Uploaded by Heather Nicol

Iron Man

Iron Man:
Tony Stark seemingly has good intentions when he ignores the rest of the Avengers to create
Ultron, hoping to build a “suit of armor around the world.” And according to Dr. Saltz, that
desire probably has to do with residual fallout from the first Avengers film and Tony’s resulting
anxiety attacks, leading him to project his own fears onto others. “It’s not that I’m at risk, and
I’m going to get killed, but they’re going to get killed,” she explained. For someone with a panic
disorder, said Saltz, “the idea of encasing yourself in something super-powerful and protective
would be reassuring.”
As for thinking he can save the world all on his own, that’s borne not out of Stark’s
famously outsized ego, but classic narcissism. “People think narcissism just means
you’re very full of yourself, but really, true narcissistic pathology is incredible insecurity
underneath, covered over with grandiose fantasies, like I’m the best in the world, which
is really just a constant attempt to keep the insecurity at bay,” she explained. “I’m so
powerful and amazing and brilliant that I will be saving us all.”

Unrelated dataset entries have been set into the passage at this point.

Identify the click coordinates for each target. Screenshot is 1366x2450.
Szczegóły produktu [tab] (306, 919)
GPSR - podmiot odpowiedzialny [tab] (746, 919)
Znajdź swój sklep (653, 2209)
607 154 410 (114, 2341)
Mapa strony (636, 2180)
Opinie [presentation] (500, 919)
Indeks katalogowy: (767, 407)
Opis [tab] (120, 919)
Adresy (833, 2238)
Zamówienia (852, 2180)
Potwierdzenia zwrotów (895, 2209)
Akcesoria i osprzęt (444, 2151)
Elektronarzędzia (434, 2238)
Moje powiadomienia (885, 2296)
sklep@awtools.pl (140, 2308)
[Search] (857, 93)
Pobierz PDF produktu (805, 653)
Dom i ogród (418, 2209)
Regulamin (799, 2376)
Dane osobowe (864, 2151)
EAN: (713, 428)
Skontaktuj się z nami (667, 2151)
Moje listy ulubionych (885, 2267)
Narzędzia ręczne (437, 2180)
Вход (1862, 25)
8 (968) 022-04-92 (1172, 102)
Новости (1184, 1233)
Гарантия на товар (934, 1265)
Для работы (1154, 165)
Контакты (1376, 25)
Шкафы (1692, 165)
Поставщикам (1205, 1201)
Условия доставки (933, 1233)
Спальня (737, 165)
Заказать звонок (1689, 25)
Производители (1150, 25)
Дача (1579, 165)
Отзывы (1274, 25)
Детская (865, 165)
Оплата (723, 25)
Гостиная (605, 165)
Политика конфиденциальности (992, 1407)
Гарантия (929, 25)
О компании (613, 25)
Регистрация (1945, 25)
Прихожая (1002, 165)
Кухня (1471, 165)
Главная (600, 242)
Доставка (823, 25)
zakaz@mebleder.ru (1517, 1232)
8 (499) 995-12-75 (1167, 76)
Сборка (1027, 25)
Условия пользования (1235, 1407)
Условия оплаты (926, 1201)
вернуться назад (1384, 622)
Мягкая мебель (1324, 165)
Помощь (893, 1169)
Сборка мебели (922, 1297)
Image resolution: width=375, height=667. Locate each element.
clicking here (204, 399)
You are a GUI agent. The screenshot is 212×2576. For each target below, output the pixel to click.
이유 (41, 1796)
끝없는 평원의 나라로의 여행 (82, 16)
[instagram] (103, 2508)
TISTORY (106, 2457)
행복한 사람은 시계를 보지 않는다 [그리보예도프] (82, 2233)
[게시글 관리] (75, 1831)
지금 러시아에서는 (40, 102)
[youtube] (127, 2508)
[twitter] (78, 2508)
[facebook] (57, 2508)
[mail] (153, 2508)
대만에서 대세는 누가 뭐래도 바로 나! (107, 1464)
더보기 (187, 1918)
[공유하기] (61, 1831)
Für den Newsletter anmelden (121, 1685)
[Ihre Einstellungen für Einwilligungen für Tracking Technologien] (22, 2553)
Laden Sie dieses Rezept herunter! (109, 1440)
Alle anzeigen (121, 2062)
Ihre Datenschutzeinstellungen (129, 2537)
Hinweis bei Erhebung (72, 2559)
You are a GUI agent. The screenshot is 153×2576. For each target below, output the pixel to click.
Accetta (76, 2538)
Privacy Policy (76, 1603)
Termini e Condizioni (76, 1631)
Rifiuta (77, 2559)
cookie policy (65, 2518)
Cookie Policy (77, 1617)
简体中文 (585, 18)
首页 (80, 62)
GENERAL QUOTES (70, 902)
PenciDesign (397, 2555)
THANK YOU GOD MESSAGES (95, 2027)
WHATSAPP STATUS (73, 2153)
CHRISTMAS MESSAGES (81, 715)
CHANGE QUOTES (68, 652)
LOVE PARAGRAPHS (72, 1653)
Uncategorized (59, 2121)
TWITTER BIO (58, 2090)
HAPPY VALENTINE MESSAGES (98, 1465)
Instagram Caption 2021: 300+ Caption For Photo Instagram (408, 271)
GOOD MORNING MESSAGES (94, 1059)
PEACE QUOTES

So rather than building more robots, Tony should be focused on getting that PTSD
under control, and accepting that “obviously you can’t have complete control over the
world,” said Saltz. “Theoretically, you could be hit by a bus tomorrow.” (Or marauding
aliens could materialize out of a portal above Manhattan.) “The symptoms of the posttraumatic stress disorder, that’s what we would be treating,” said Dr. Saltz. “So that
might include medication if the overwhelming symptoms are anxiety and/or depression,
and it might be psychotherapy to look at those traumatic memories as well.” In other
words, Tony probably needs to be talking to someone other than J.A.R.V.I.S.
Character Overview:
Widely recognized for being one of the most prominent superheroes in the Marvel Cinematic Universe, Tony
Stark, otherwise known as Iron Man, is the creator of a collection of high-power, engineered suits that provides
him with superpowers to protect society. Although Tony Stark is the leading member of the Avengers team, as
well as the CEO of Stark Industries, this fictional character suffers from various mental health difficulties,
chief struggles being post-traumatic stress disorder (PTSD) and severe anxiety. As such, specifically evident in
the film Iron Man 3, Tony’s presenting problem comprises of recurring panic attacks, insomnia,
hypervigilance, and flashbacks, all which have persisted for a year since The Avengers (Feige & Black, 2013).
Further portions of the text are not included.